Parallelism exploitation often comes with an area overhead due to the need to replicate resources. In this work we aim to explore the possibility of parallelizing applications with little replication, reducing area overhead as much as possible.

For a given application, it is possible to design an ASIP with customized multiple pipelines. Since the application is well understood, the number of pipelines and each of the individual pipes can be customized. We call this "customized VLIW ASIP" since its parallel processing scheme is similar to a VLIW processor (though some different in architecture) but it is **strongly** application oriented. The number of pipelines is determined specifically for the application and the functional units on each pipeline are based purely on the application itself.

## 1.1 Related Work

Research and development in the area of ASIPs has been flourishing for a couple of decades.

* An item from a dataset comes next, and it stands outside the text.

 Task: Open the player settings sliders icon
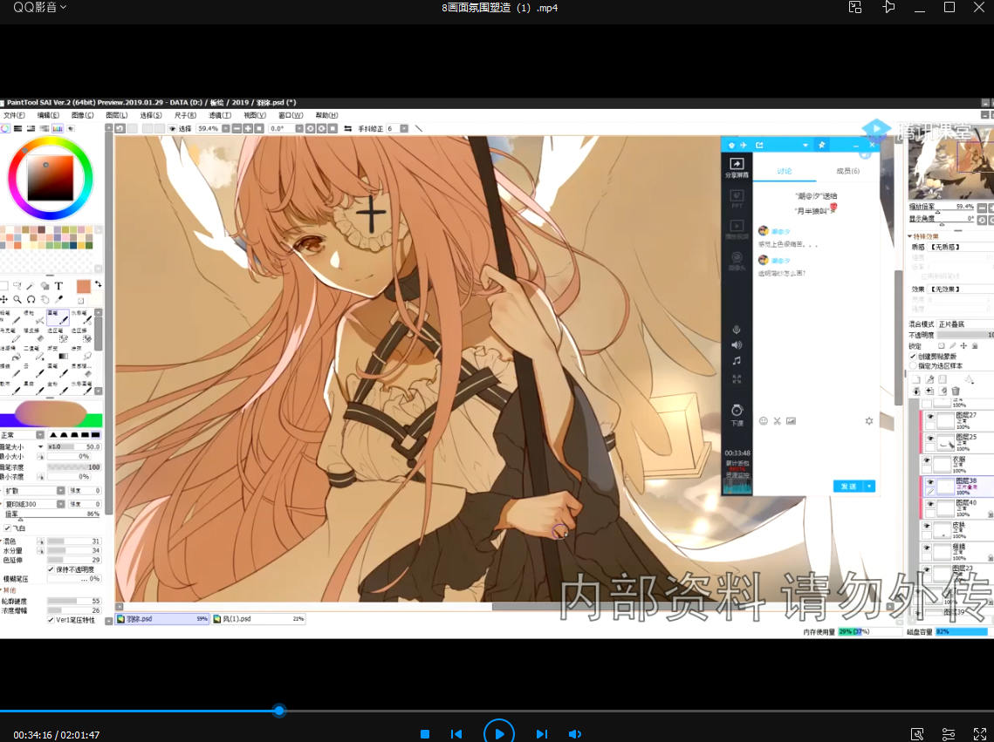point(949,734)
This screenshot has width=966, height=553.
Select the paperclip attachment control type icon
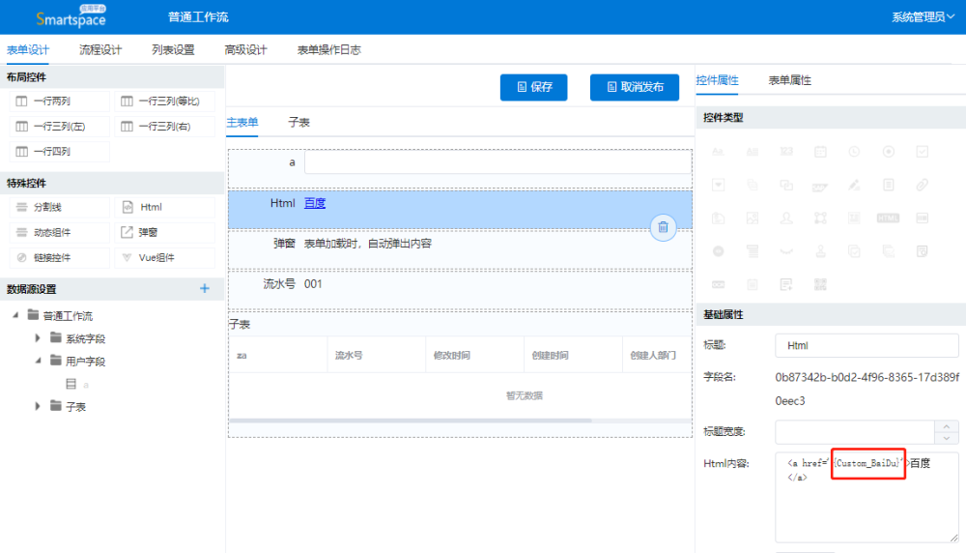click(x=922, y=185)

Numerous tool suites have been developed [2, 14, 19].

To generate an ASIP, one needs first to create an instruction set specifically tailored to a given application. Given an application, there are a large number of design alternatives. Research on automating design space exploration and instruction set generation has been very active [18] [20] [4] [12] [7].

Apart from specific instruction set generation, customization of processor architectural features such as register file and functional units, has been studied [11] [5] [3] for performance enhancement.

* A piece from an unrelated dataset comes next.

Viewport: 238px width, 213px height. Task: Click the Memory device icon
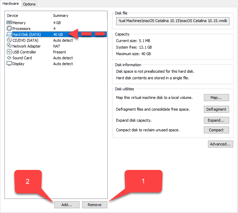(9, 23)
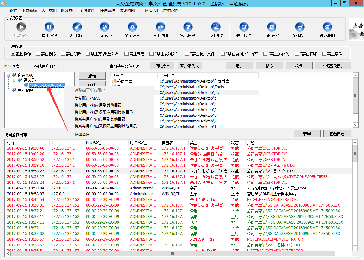Collapse the 所有MAC tree node

pos(9,75)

To further improve performance, researchers have considered parallel processing approaches. In [9], the authors presented a Very Large Instruction Word (VLIW) ASIP with distributed register structure. Jacome et. al in [10] proposed a design space exploration method for VLIW ASIP datapaths. In [13], Kathail et al. proposed a design flow named PICO (Program In Chip Out) for a specific SoC (System-on-Chip) design, where parallelism exploration is tackled at different design levels including at the instruction level with VLIWs. An example of optimization of VLIW architectures to a typical image processing application is presented in [6]. Sun et al. in [17] proposed a design for customized multi-processors. Recently Tensilica has developed a VLIW-like technology, with FLIX instructions [1], which allows flexible-length instruction extensions, with each instruction being similar to a VLIW instruction.

In [16], the author discussed a decoupled Access/Execute architecture, with two computation units each of which contained its own instruction streams. Using a similar architecture, in [15], the authors presented a design approach for dual-pipeline customized processor.

In this paper, we expand the above work to a multiple pipeline structure, which is customizable to a given application. We enhance the pipeline structure presented in [15] by utilizing a forwarding scheme so that the data hazards in the pipelines can be reduced. Also, unlike in [15], where a single clock cycle penalty for memory accesses is used, we consider different wait cycles for memory access so that the effect of memory access penalty on performance can be observed. Moreover, instead of using small and non-standard benchmarks as in [15], we target the applications from Mibench benchmark suites (popular in embedded system design) in our study.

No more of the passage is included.